Work to complete:
Where a line of the entries holds the string "height", copy that line.

Data:
---*---

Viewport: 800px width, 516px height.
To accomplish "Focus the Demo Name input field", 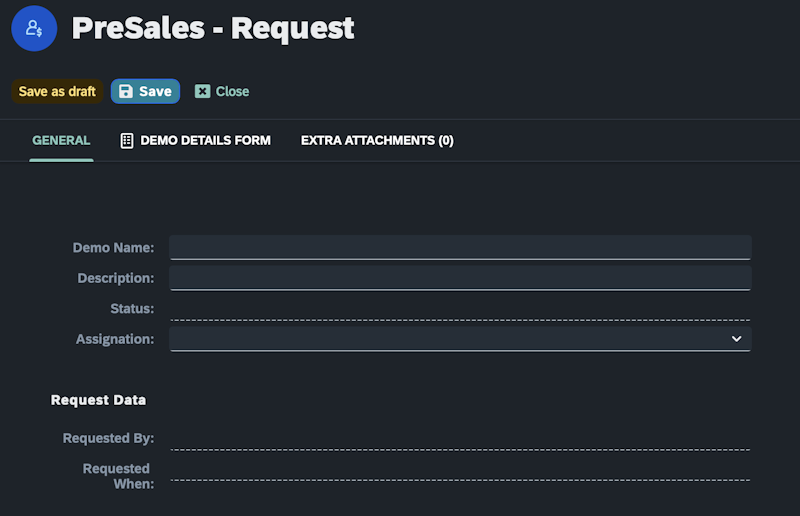I will [x=460, y=247].
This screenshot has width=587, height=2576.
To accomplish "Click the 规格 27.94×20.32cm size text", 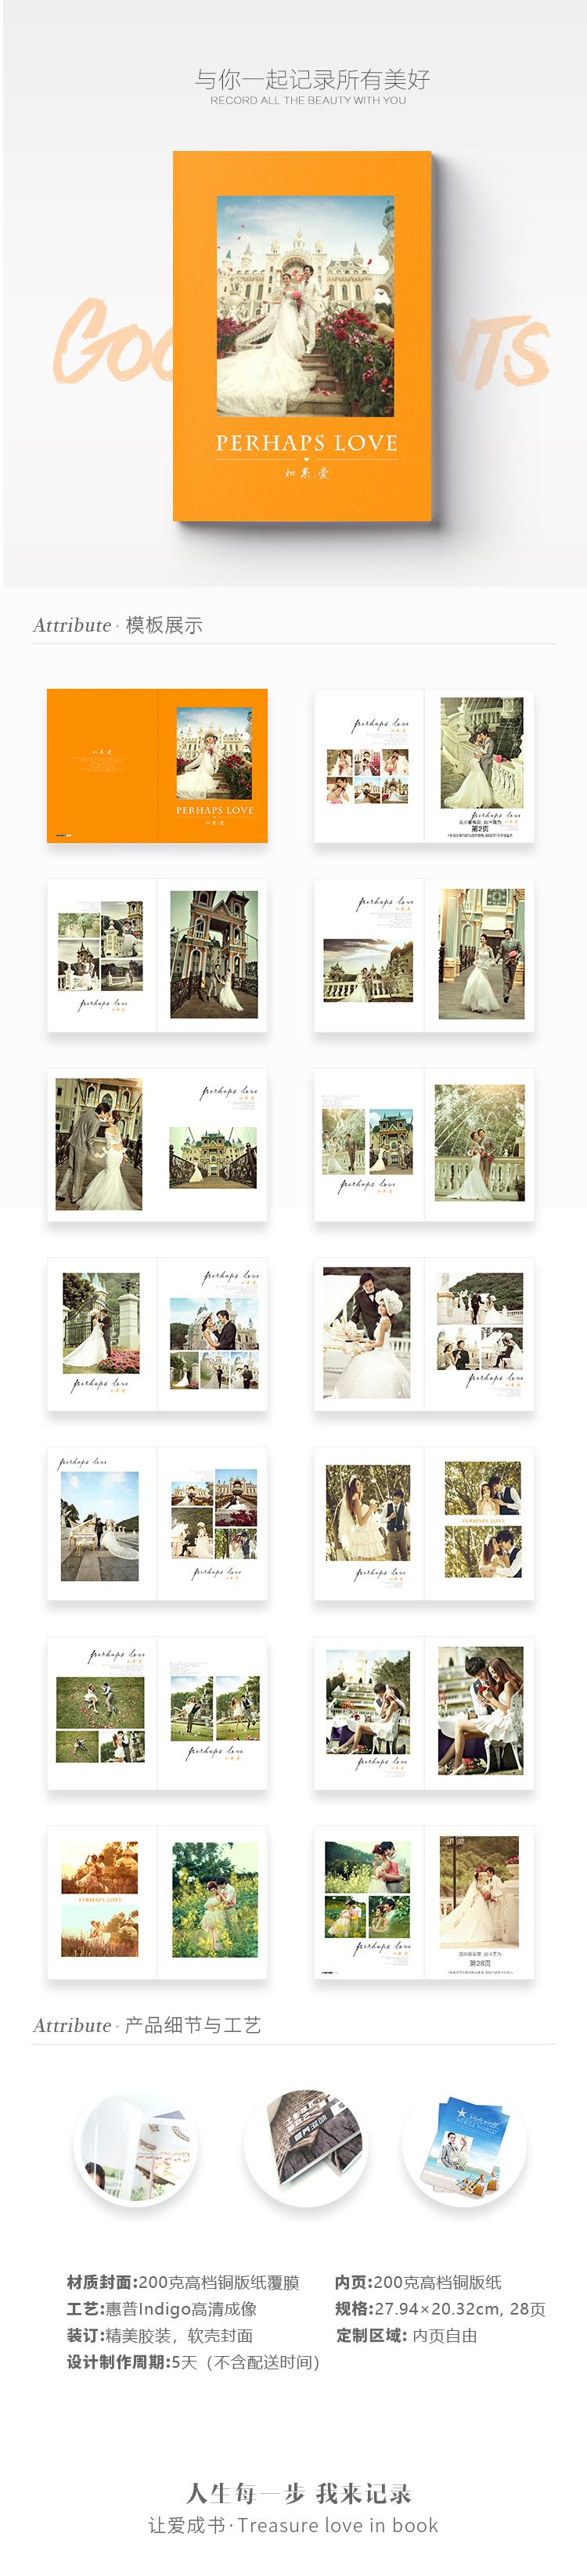I will click(x=440, y=2309).

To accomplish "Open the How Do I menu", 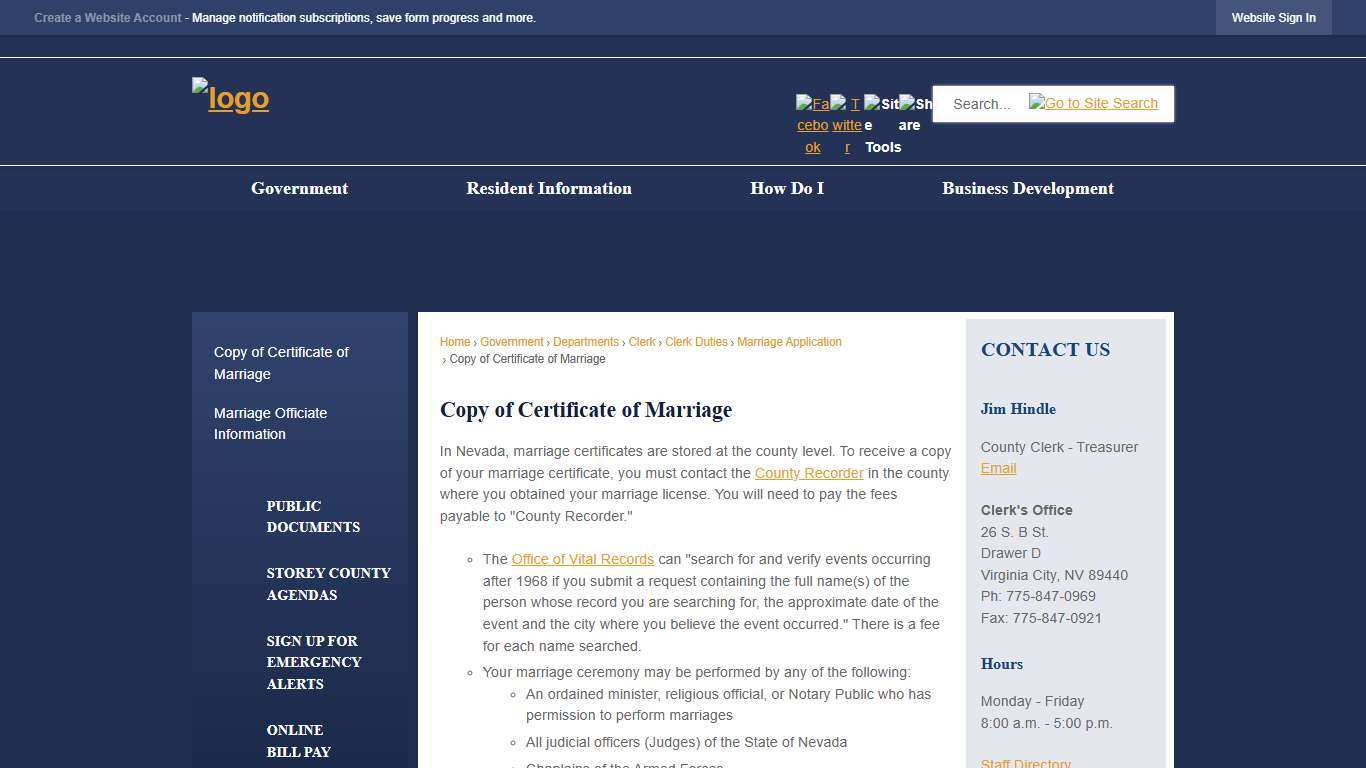I will click(x=787, y=188).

---*---

Response area:
Viewport: 800px width, 516px height.
This screenshot has width=587, height=2576.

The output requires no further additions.